[Stored data entries]
-- Opening Marker --

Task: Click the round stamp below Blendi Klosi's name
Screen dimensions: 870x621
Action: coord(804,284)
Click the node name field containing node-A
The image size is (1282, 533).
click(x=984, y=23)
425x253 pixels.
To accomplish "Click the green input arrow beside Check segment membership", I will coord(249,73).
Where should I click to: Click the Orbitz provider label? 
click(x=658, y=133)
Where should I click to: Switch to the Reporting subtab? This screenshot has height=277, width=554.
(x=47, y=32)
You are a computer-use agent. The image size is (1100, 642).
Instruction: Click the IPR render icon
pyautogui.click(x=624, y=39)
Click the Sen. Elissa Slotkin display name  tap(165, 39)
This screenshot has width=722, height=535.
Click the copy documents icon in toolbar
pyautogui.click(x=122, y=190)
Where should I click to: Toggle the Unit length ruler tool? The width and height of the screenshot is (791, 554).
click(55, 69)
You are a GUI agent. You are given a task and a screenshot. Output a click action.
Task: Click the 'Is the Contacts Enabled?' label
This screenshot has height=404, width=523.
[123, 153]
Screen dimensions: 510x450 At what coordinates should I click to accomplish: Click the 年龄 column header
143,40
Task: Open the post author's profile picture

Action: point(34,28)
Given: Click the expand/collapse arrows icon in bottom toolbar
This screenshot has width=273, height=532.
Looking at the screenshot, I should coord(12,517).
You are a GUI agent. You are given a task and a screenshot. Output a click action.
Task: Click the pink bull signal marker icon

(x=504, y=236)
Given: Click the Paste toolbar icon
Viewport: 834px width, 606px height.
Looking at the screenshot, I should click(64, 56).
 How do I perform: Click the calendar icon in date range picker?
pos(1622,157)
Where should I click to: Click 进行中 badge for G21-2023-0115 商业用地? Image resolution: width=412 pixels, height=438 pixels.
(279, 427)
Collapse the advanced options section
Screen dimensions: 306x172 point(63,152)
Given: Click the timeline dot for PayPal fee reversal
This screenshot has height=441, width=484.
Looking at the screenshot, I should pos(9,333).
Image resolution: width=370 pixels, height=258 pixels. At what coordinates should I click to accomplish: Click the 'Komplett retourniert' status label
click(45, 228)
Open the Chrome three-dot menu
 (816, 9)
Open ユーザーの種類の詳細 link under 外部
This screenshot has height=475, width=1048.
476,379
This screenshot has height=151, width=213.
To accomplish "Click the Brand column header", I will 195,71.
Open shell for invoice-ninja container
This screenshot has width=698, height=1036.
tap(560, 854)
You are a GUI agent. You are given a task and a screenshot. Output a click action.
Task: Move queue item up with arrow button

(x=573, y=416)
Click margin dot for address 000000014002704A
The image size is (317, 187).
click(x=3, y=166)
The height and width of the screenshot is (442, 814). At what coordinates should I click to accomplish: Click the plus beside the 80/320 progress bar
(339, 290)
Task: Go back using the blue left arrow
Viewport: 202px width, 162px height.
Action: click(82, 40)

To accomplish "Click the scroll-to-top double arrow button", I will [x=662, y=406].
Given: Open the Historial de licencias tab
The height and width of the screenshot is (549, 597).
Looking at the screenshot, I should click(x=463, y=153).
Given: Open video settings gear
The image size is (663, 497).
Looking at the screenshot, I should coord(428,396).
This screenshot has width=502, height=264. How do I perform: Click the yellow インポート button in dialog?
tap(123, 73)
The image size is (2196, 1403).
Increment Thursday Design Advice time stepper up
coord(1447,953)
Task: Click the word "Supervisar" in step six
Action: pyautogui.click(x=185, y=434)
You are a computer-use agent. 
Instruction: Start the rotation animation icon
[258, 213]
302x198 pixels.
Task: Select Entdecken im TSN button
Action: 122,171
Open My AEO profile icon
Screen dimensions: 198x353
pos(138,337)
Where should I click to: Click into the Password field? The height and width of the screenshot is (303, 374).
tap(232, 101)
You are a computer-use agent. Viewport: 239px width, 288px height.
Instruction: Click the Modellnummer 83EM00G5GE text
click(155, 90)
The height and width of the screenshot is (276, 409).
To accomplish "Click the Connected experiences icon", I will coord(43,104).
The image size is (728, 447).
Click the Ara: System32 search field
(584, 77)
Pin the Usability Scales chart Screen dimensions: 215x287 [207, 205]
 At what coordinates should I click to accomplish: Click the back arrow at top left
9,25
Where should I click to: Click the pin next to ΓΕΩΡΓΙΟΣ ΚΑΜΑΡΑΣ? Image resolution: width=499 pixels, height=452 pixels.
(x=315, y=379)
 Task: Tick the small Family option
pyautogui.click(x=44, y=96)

-- Closing Marker --

WHAT YOU HAVE TO DO: Print the records above verbatim from their first line to the line containing "425x253 pixels.", both included, and stop there.

TASK RESPONSE:
Task: Click the round stamp below Blendi Klosi's name
Screen dimensions: 870x621
Action: coord(804,284)
Click the node name field containing node-A
The image size is (1282, 533).
click(x=984, y=23)
425x253 pixels.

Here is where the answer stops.